Why Understanding Key Reports Are So Important
Running reports regularly gives you a complete view into the revenue cycle of your practice. You can use reporting to improve processes, spot trends, and identify issues that may hinder revenue collection. It's important to understand how to conduct financial reports so you may grow the business side of your practice and continue to provide the best care possible to your patients.
Examples of Criterions revenue cycle reports include:
- A/R breakdown Report– provides information on beginning aging totals, charges, payments, adjustments, and ending aging totals
- Aging report– shows all open insurance balances by Insurance Carrier
- Payment Analysis report– identifies accounts receivables by patient, cpt code and payer
- Daily Transaction Report– identifies the amount of charges sent and payments received by insurance type and payment type
- Payments by financial class and date of service– shows how quickly you receive payments from major payers after charges have been submitted
- Procedure code financial analysis – summary of the month's services billed organized by CPT code; this report may be organized by provider as well
- ERN kick list/Denials by reason code – provides details on reasons for denial according to payer; if you can calculate your biggest reasons for denials, you can address them strategically
- Standard monthly reports – any other reports that the board, practice management, clinical management, or other departments may need for monthly review and tracking.
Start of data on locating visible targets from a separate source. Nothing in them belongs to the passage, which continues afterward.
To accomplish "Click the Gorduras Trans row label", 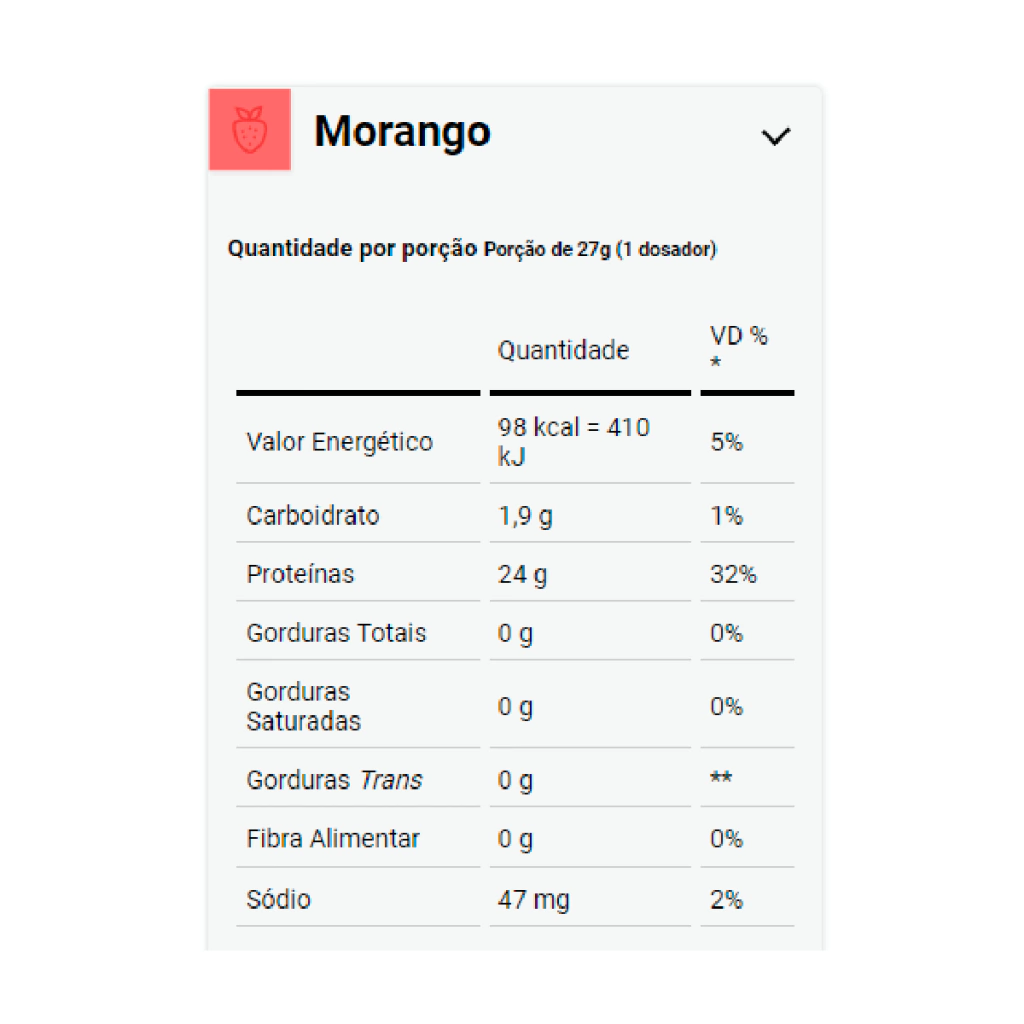I will pyautogui.click(x=334, y=780).
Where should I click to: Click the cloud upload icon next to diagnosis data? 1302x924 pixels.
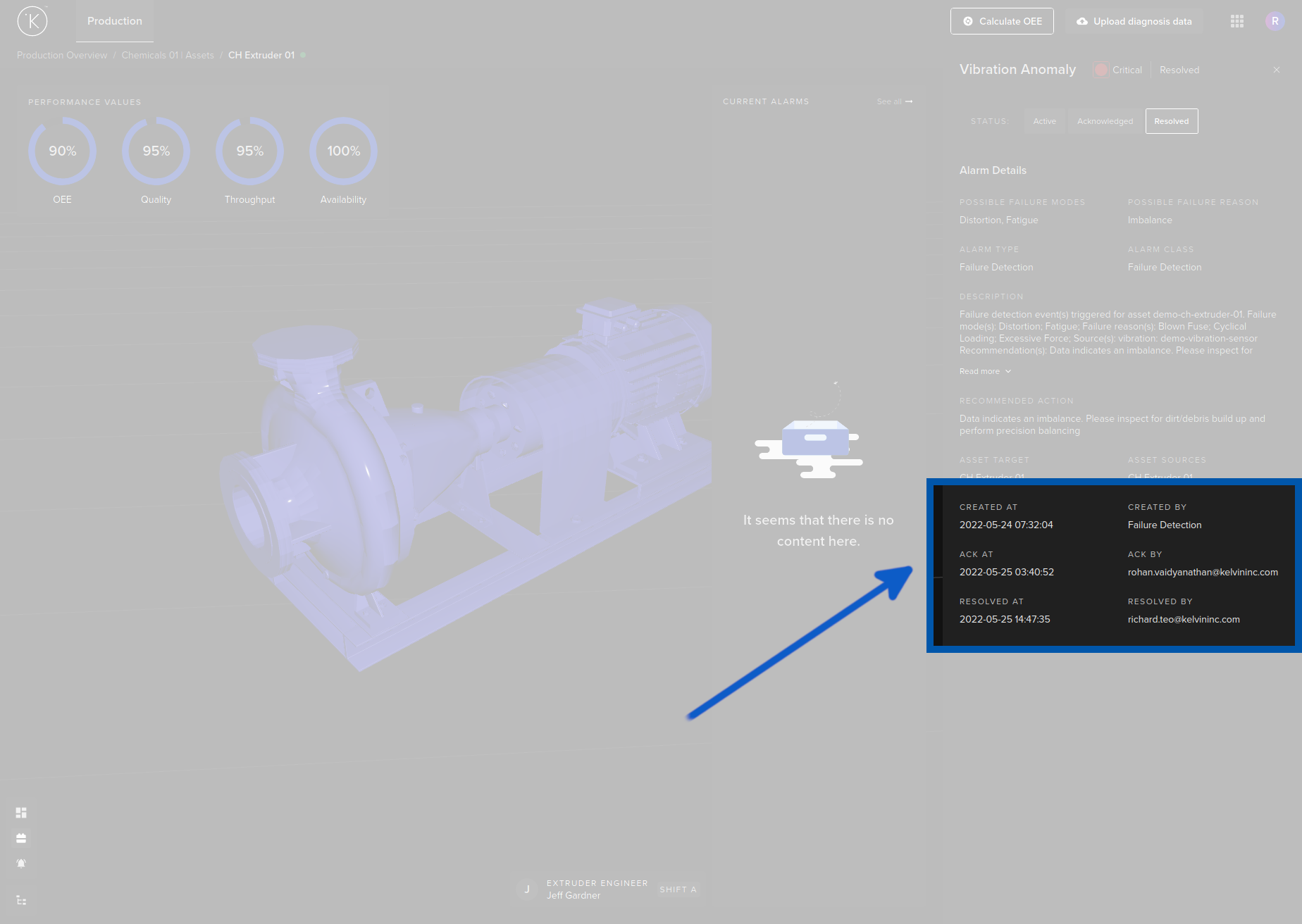pos(1082,21)
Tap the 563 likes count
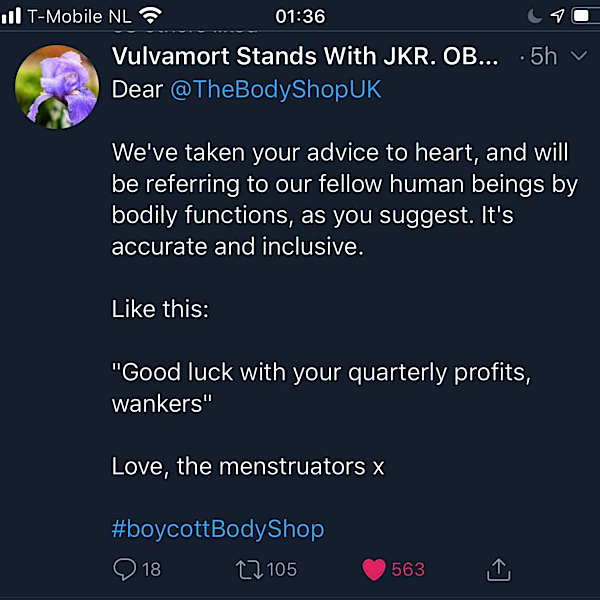600x600 pixels. click(x=408, y=569)
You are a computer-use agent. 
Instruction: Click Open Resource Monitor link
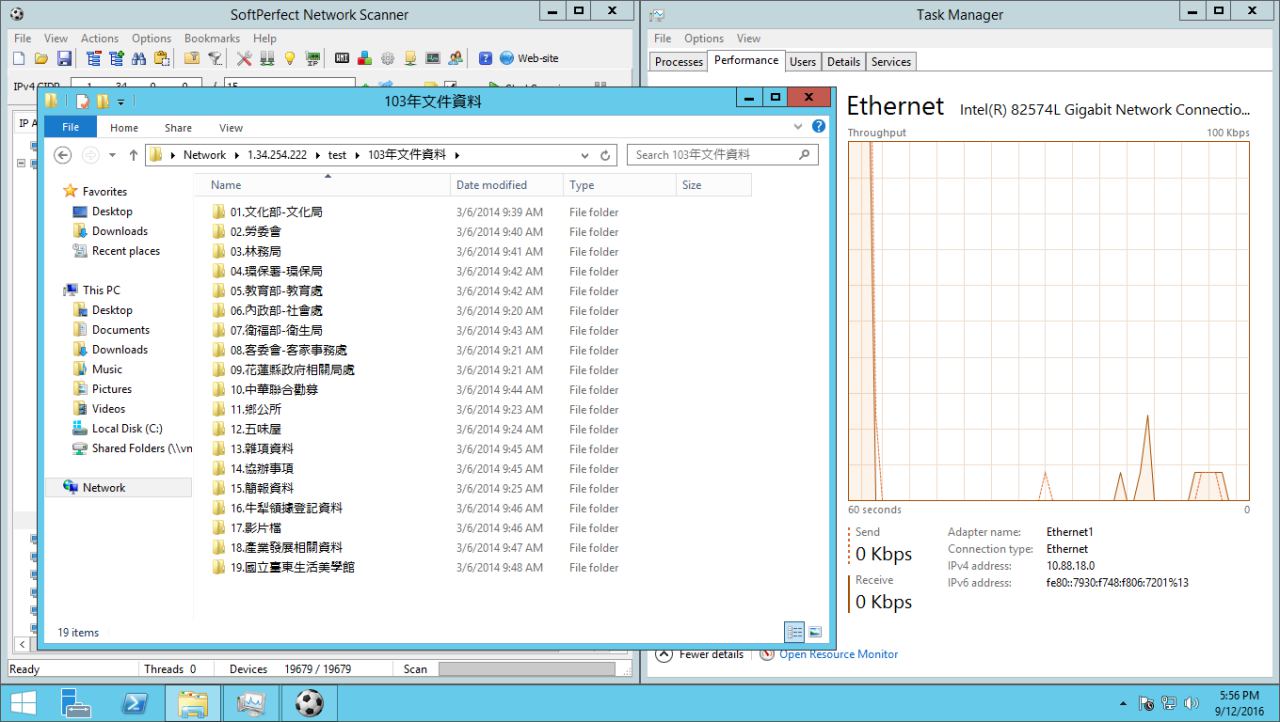[838, 654]
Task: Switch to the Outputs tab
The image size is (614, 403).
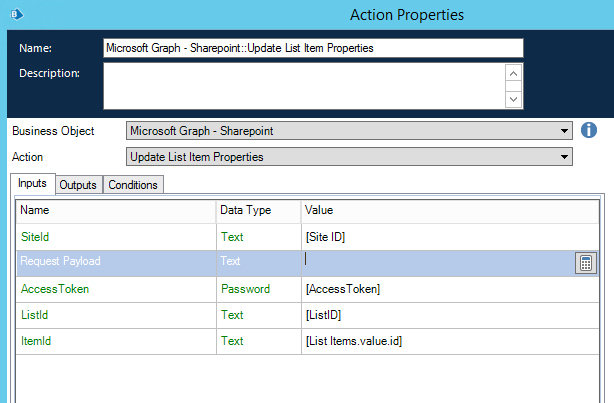Action: (x=77, y=185)
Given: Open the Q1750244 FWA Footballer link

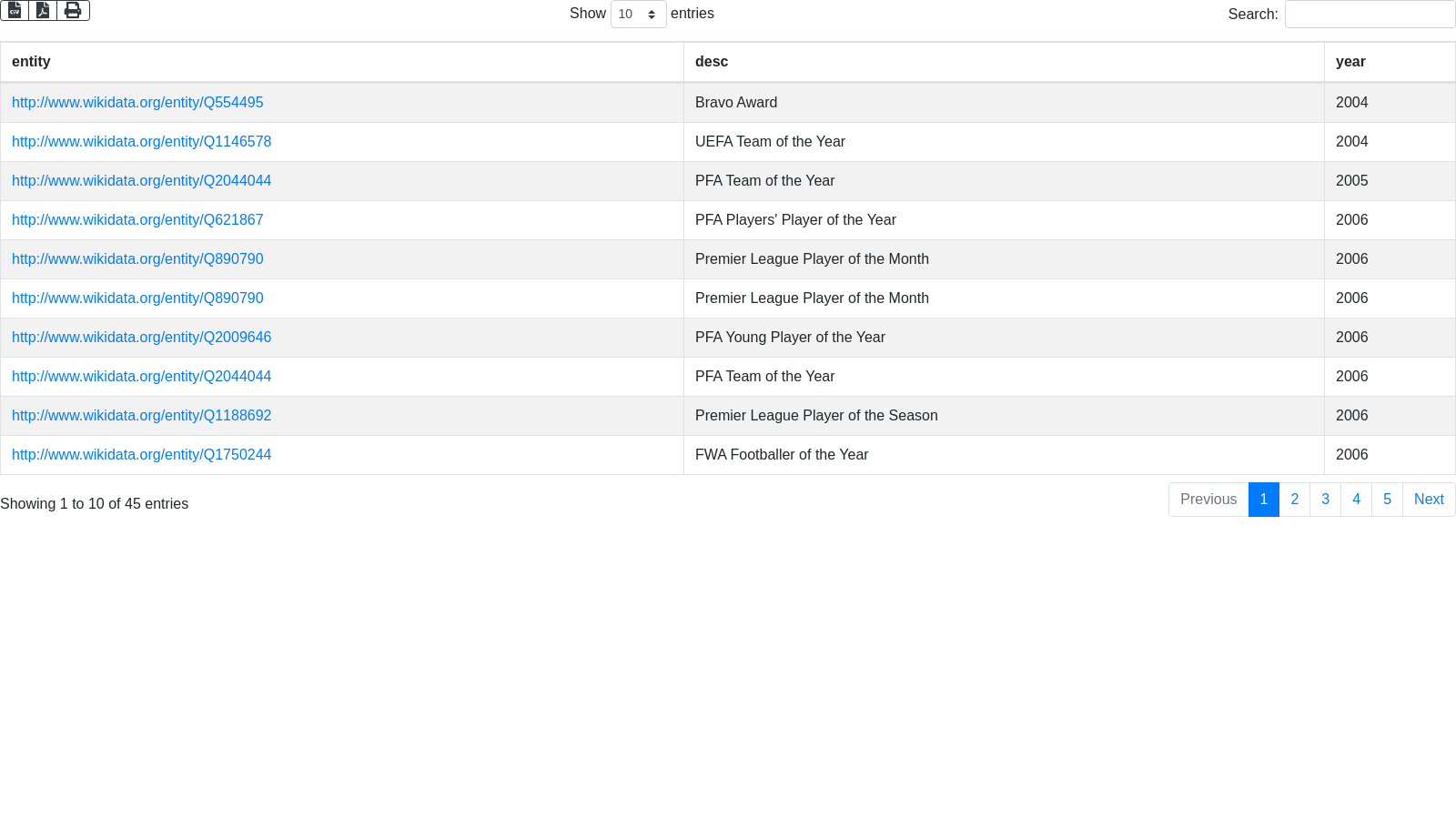Looking at the screenshot, I should pos(141,455).
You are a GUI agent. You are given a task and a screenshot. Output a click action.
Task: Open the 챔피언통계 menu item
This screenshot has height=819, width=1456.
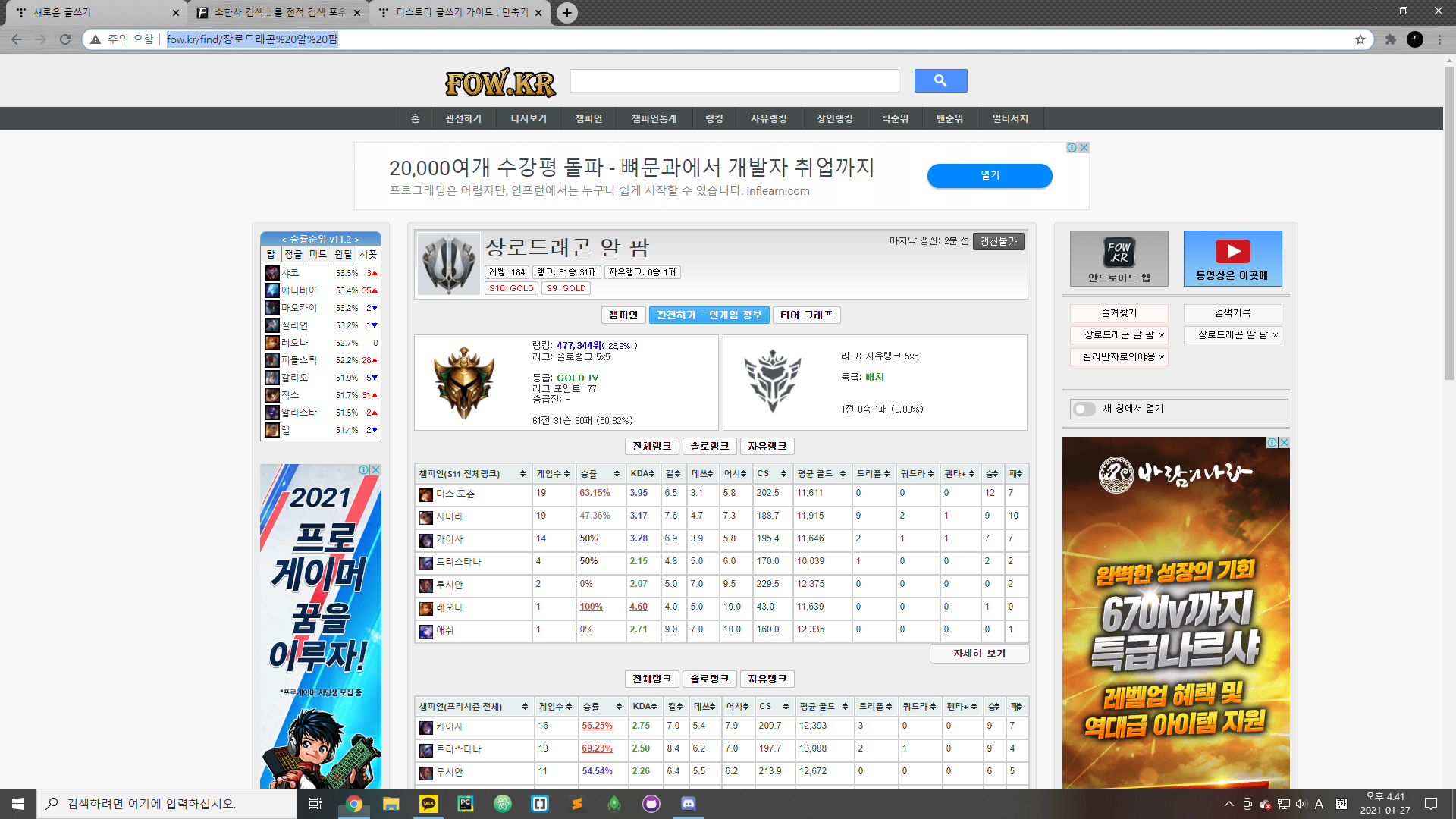coord(654,119)
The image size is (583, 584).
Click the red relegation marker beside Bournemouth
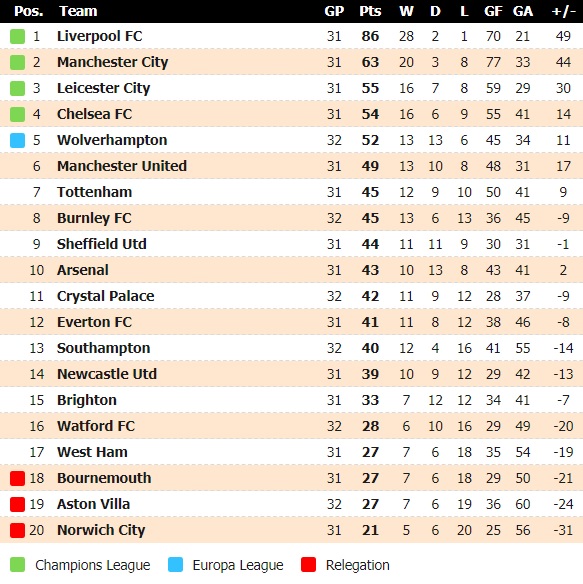tap(17, 478)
Here's a few tips to ensure you're monitoring the health of your practice properly within the Criterions system!
1) Running reports on a regular schedule establishes a rhythm. Run daily, weekly, and monthly reports to see financial trends. This will help you meet long-term financial goals.
2) Daily reports may include a reconciliation of claims generated and submitted.
3) Weekly reports may include A/R aging, and denial management activities
4) Monthly reports include charges, payments, and adjustments; A/R balance trends; gross collection rates; and provider productivity.